> **PROVIDED DATA**:
★ ★ ★ ★ ★

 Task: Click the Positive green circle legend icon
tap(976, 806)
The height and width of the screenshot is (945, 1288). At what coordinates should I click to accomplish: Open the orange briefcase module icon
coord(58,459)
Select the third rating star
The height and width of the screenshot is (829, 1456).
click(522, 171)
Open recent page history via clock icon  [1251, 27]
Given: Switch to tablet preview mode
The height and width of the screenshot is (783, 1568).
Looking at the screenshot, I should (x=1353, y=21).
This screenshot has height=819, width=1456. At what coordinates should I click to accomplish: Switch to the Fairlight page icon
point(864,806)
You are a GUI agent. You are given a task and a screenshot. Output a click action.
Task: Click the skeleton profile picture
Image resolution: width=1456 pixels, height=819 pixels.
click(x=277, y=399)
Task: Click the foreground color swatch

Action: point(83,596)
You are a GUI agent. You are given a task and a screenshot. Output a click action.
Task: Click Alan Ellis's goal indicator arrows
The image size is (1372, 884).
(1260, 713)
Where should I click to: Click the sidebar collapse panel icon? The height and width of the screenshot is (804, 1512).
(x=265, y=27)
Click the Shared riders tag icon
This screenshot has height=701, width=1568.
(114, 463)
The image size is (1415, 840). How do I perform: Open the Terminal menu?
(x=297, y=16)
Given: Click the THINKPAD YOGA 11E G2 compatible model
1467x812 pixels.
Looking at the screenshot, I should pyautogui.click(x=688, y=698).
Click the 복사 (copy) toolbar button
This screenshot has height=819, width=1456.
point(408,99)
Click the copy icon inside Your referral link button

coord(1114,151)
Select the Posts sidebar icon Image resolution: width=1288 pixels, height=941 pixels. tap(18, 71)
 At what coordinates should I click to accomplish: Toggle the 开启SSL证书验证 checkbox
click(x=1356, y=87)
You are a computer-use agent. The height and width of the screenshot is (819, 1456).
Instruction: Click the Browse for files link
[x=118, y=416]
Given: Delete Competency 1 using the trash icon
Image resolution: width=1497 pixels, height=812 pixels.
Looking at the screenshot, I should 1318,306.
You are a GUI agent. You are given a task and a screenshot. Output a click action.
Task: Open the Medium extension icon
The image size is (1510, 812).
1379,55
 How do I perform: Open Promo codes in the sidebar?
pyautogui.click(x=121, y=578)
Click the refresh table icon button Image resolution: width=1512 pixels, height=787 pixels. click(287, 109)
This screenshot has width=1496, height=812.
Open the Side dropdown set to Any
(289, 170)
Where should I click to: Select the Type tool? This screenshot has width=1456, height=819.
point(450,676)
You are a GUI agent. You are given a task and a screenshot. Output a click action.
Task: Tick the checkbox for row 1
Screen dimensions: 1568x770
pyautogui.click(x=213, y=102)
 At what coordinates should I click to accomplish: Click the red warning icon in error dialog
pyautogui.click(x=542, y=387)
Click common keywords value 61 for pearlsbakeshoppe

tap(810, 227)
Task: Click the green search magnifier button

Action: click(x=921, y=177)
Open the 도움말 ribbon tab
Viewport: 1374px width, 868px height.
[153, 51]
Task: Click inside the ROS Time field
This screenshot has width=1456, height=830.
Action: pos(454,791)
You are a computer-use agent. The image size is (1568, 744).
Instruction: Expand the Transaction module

★ ★ ★ ★ ★

> **EXERCISE INSTRUCTIONS**:
Write out an exact transcription of the line with "Task: Tick the checkbox for row 1" and of each line after it; stop at the end of the records.

> **ANSWER BOX**:
Task: Tick the checkbox for row 1
Screen dimensions: 1568x770
pyautogui.click(x=213, y=102)
 At what coordinates should I click to accomplish: Click the red warning icon in error dialog
pyautogui.click(x=542, y=387)
Click common keywords value 61 for pearlsbakeshoppe

tap(810, 227)
Task: Click the green search magnifier button

Action: click(x=921, y=177)
Open the 도움말 ribbon tab
Viewport: 1374px width, 868px height.
[153, 51]
Task: Click inside the ROS Time field
This screenshot has width=1456, height=830.
Action: pos(454,791)
You are a computer-use agent. The image size is (1568, 744).
Instruction: Expand the Transaction module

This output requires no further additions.